Brina
Svit
Brina Svit est née le 31 mai 1954 à Ljubljana en Slovénie
où elle a fait ses études. Depuis 1980 elle vit à Paris
avec son mari et ses deux enfants Leni et Pierre. Chroniqueuse régulière
de la presse slovène pour le quotidien national Delo avec deux rubriques
hebdomadaires : « Paris-grafije » et « Tout ce qui brille
n’est pas roman » dans le supplément littéraire,
elle est également scénariste et réalisatrice de trois
courts-métrages en France.
En mai 2003 est paru, aux Éditions Gallimard, son premier roman écrit
directement en français : Moreno. Elle l’a ensuite traduit en
slovène. Pour ce roman, elle a obtenu le prix du rayonnement de la
langue et de la littérature française.
Nous avons voulu connaître son opinion à propos de l’entrée
de la Slovénie dans l’Union Européenne.
Quel sentiment éprouvez-vous aujourd’hui pour votre pays
d’origine?
Rien de particulier. J'ai deux pays, deux langues, deux cultures. Pour
les Slovènes je suis trop française, pour les Français
sans doute trop slovène, mais pour moi ça va bien comme ça.
J'ai normalisé cette schizophrénie que j'ai installée
il y a longtemps maintenant.
Quels sont les atouts culturels de votre pays au moment de l’adhésion?
Les Slovènes sont tous poètes, à cause de leur
langue je suppose, très souple, très émotionnelle
et libre. Ils ont un bon théâtre, moderne et expressif,
quelques très bons chorégraphes. Ils sont assez forts en
communication visuelle, graphisme, design.

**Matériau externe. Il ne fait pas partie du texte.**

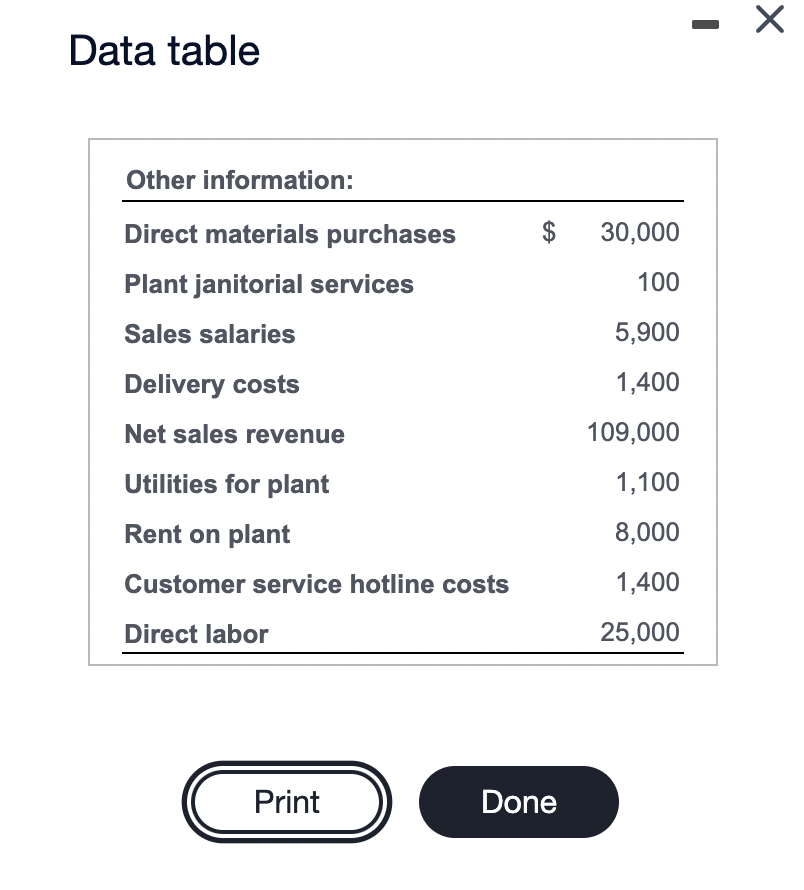Select the 109,000 net sales value
Viewport: 804px width, 890px height.
click(x=634, y=433)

Croyez-vous à une identité culturelle européenne?
Bien sûr et surtout en tant que romancière, car le roman
est un genre éminemment européen. C'est l'Europe qui a
inventé le roman. Si Descartes nous a appris que nous sommes sujets
parce que nous pensons, Cervantès nous a fait découvrir
l'existence comme aventure individuelle. Et je dirai même : je
ne veux pas m'inscrire dans la littérature nationale, ni slovène,
ni française, mais dans la littérature européenne,
ce qui veut dire dans l'histoire du roman.
Ne pensez-vous pas que cette identité risque de voler en éclats
avec l’arrivée de 10 nouveaux pays dans l’Union?
Cette question me fait penser à la question que se posent les
Slovènes par rapport à leur identité nationale.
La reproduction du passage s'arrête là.